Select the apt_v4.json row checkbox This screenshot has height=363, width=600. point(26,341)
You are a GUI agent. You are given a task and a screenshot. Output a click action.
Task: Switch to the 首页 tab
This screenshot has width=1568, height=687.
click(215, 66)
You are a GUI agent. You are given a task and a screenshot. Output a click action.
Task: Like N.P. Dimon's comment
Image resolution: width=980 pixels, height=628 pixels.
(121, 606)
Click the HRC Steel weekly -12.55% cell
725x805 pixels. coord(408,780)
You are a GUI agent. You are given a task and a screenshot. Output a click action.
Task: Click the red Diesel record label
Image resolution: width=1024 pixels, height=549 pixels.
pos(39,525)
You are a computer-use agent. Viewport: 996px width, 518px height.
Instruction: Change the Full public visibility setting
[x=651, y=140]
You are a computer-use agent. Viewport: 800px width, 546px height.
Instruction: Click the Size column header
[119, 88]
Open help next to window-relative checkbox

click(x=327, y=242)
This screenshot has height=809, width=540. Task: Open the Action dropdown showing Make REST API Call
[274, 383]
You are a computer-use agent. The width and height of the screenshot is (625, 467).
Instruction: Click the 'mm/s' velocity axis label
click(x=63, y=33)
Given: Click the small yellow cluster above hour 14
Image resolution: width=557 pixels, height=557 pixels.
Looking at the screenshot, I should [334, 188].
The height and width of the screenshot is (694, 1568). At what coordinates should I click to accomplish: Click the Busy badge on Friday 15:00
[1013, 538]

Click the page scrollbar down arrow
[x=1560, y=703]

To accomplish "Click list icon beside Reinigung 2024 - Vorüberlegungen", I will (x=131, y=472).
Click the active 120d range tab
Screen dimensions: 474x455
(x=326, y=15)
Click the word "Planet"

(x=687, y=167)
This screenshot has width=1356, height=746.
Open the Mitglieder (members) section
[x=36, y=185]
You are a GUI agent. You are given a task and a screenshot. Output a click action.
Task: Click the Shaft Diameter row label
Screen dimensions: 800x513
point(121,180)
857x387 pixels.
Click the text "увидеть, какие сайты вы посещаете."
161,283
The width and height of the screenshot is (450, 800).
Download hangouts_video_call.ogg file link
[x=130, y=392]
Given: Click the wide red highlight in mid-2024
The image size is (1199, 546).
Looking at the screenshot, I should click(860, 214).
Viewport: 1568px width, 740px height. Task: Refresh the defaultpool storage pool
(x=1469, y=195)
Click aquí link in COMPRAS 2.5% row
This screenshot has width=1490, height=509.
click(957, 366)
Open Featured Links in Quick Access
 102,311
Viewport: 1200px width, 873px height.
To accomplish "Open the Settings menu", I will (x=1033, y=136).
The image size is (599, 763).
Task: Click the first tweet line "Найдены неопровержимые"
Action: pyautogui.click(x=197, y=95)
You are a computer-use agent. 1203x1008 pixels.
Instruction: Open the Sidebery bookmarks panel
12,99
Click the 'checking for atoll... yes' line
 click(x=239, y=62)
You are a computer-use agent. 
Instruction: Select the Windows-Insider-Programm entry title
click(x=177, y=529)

════════════════

• What you need to do
Return the material exactly as it stands.

• Answer space
Select the apt_v4.json row checkbox This screenshot has height=363, width=600. point(26,341)
You are a GUI agent. You are given a task and a screenshot. Output a click action.
Task: Switch to the 首页 tab
This screenshot has width=1568, height=687.
click(215, 66)
You are a GUI agent. You are given a task and a screenshot. Output a click action.
Task: Like N.P. Dimon's comment
Image resolution: width=980 pixels, height=628 pixels.
(121, 606)
Click the HRC Steel weekly -12.55% cell
725x805 pixels. coord(408,780)
You are a GUI agent. You are given a task and a screenshot. Output a click action.
Task: Click the red Diesel record label
Image resolution: width=1024 pixels, height=549 pixels.
pos(39,525)
You are a computer-use agent. Viewport: 996px width, 518px height.
Instruction: Change the Full public visibility setting
[x=651, y=140]
You are a computer-use agent. Viewport: 800px width, 546px height.
Instruction: Click the Size column header
[119, 88]
Open help next to window-relative checkbox

click(x=327, y=242)
This screenshot has height=809, width=540. Task: Open the Action dropdown showing Make REST API Call
[274, 383]
You are a computer-use agent. The width and height of the screenshot is (625, 467).
Instruction: Click the 'mm/s' velocity axis label
click(x=63, y=33)
Given: Click the small yellow cluster above hour 14
Image resolution: width=557 pixels, height=557 pixels.
Looking at the screenshot, I should [334, 188].
The height and width of the screenshot is (694, 1568). At what coordinates should I click to accomplish: Click the Busy badge on Friday 15:00
[1013, 538]

Click the page scrollbar down arrow
[x=1560, y=703]

To accomplish "Click list icon beside Reinigung 2024 - Vorüberlegungen", I will (x=131, y=472).
Click the active 120d range tab
Screen dimensions: 474x455
(x=326, y=15)
Click the word "Planet"

(x=687, y=167)
This screenshot has width=1356, height=746.
Open the Mitglieder (members) section
[x=36, y=185]
You are a GUI agent. You are given a task and a screenshot. Output a click action.
Task: Click the Shaft Diameter row label
Screen dimensions: 800x513
point(121,180)
857x387 pixels.
Click the text "увидеть, какие сайты вы посещаете."
161,283
The width and height of the screenshot is (450, 800).
Download hangouts_video_call.ogg file link
[x=130, y=392]
Given: Click the wide red highlight in mid-2024
The image size is (1199, 546).
Looking at the screenshot, I should click(860, 214).
Viewport: 1568px width, 740px height. Task: Refresh the defaultpool storage pool
(x=1469, y=195)
Click aquí link in COMPRAS 2.5% row
This screenshot has width=1490, height=509.
click(957, 366)
Open Featured Links in Quick Access
 102,311
Viewport: 1200px width, 873px height.
To accomplish "Open the Settings menu", I will (x=1033, y=136).
The image size is (599, 763).
Task: Click the first tweet line "Найдены неопровержимые"
Action: pyautogui.click(x=197, y=95)
You are a computer-use agent. 1203x1008 pixels.
Instruction: Open the Sidebery bookmarks panel
12,99
Click the 'checking for atoll... yes' line
 click(x=239, y=62)
You are a computer-use agent. 
Instruction: Select the Windows-Insider-Programm entry title
click(x=177, y=529)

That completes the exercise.